_EXTRACT PROVIDED_
Square reported earnings Wednesday (May 6) for the first quarter that showed slowing gross payment volumes, impacted by the pandemic and the shuttering of merchant locations, while the company also took reserves against potential losses.
Yet the company also saw a significant uptake in its Cash App, even excluding Bitcoin transactions.
In terms of headline numbers, the company’s reported revenues of $1.4 billion were up 43.9 percent year over year, and roughly $80 million better than consensus.
Total quarter gross payment volumes were $25.7 billion, up 14 percent year over year and below the consensus of $26.5 billion. In the year ago first quarter, the growth rate had been about 27 percent as measured against 2018’s first-quarter volumes.
Drilling down a bit into the gross payment volumes, 52 percent of volume mix came from larger sellers, at $125,000 or more of annualized GPV, slightly higher than a year ago.

_LISTED RECORDS_

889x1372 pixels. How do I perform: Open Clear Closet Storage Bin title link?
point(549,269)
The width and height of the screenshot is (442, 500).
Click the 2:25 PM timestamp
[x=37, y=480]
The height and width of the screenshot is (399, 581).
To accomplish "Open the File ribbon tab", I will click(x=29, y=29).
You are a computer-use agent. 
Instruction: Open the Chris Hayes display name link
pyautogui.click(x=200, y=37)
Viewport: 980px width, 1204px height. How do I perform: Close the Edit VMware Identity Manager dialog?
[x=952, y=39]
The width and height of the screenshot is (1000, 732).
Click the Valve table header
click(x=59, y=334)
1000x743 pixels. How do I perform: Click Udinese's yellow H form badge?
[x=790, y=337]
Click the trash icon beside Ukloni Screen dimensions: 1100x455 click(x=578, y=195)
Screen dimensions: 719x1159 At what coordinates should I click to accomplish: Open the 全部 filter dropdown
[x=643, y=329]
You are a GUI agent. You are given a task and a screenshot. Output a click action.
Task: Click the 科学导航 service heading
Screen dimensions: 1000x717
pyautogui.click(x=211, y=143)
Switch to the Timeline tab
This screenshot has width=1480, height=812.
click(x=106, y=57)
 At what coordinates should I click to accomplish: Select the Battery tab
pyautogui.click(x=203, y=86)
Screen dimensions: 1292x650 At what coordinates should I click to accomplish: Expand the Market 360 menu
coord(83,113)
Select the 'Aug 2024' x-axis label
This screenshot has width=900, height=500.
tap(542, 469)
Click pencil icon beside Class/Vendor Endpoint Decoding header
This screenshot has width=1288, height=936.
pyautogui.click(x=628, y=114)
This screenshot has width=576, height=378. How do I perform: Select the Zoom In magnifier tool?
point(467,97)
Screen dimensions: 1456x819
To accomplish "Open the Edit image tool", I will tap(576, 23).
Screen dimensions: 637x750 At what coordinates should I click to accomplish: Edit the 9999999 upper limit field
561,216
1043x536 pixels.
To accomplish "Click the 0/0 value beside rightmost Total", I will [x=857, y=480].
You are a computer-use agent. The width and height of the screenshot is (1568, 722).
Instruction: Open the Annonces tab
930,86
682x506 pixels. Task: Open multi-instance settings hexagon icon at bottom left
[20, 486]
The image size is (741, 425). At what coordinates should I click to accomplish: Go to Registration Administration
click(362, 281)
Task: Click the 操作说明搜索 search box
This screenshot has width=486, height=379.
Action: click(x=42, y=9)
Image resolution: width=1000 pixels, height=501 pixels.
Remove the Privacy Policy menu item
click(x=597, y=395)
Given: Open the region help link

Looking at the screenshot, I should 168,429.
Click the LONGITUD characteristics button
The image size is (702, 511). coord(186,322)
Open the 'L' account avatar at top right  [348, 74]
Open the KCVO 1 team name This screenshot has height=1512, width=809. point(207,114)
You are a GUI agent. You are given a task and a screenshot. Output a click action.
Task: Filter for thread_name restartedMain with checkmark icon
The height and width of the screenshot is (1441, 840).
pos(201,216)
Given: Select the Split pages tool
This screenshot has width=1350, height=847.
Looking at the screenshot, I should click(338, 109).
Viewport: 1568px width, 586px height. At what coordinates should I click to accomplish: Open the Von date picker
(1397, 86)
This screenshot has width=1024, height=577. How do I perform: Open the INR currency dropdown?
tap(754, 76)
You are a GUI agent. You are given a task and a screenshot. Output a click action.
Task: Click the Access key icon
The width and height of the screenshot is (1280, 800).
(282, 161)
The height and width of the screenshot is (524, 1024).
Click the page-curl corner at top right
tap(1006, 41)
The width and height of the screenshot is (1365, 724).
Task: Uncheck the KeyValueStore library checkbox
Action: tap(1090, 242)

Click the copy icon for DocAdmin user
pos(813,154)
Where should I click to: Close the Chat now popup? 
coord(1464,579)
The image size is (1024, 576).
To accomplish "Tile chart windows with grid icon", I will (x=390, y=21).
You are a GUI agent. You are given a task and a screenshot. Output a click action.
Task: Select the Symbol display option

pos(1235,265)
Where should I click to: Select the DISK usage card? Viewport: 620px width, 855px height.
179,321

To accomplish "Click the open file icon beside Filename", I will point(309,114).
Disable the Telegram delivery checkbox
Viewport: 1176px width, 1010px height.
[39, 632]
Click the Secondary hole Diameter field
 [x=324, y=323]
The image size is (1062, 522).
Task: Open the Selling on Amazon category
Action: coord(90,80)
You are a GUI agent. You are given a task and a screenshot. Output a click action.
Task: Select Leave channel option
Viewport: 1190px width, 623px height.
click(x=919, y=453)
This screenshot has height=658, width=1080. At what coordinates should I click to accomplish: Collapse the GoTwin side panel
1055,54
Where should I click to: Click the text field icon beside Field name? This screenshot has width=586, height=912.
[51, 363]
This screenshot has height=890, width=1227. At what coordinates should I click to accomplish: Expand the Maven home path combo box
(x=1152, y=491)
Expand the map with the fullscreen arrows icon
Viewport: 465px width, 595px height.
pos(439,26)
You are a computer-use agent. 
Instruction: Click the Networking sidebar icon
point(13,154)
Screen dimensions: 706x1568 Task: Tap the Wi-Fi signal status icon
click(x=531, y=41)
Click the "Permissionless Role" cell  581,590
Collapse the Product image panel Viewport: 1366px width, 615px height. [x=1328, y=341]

_WHAT YOU ARE ASKED TO DO_
Carry on the report about Square's first-quarter earnings, starting right after its closing sentence on the share of payment volume from larger sellers.

_RESULT OF THIS TASK_
CEO Jack Dorsey noted on the earnings call that new and existing sellers continued to transition from in-store commerce to online channels, aided by curbside pickup and delivery. As of April 20, Square Online Store weekly GPV was $59 million, up fivefold since earlier in the year. The number of signups for Square Online Store has outpaced typical signups for Square Point of Sale.
One standout in the quarter was Cash App, where management noted that in March the ecosystem added its largest net new transacting active customer tally. The company expanded its direct deposit eligibility from 3 million customers in February to 14 million by the middle of April.
In tandem with the availability of stimulus payments, Cash App achieved its highest direct deposit volume during April. Volume was up three times that of March. The company said that, excluding Bitcoin, Cash App revenues were up 98 percent, at $222 million, while Bitcoin revenues stood at $306 million. Customers had more than $1.3 billion in cash balances stored on their accounts at the end of last month.
Square Capital facilitated approximately 75,000 loans in the first quarter of 2020, totaling $548 million, representing 8 percent growth year over year, the company said.
Transaction and loan loss expenses were $109 million in the first quarter of 2020, up 291 percent year over year, the company said as loan loss reserves were ratcheted higher due to the impact of the coronavirus.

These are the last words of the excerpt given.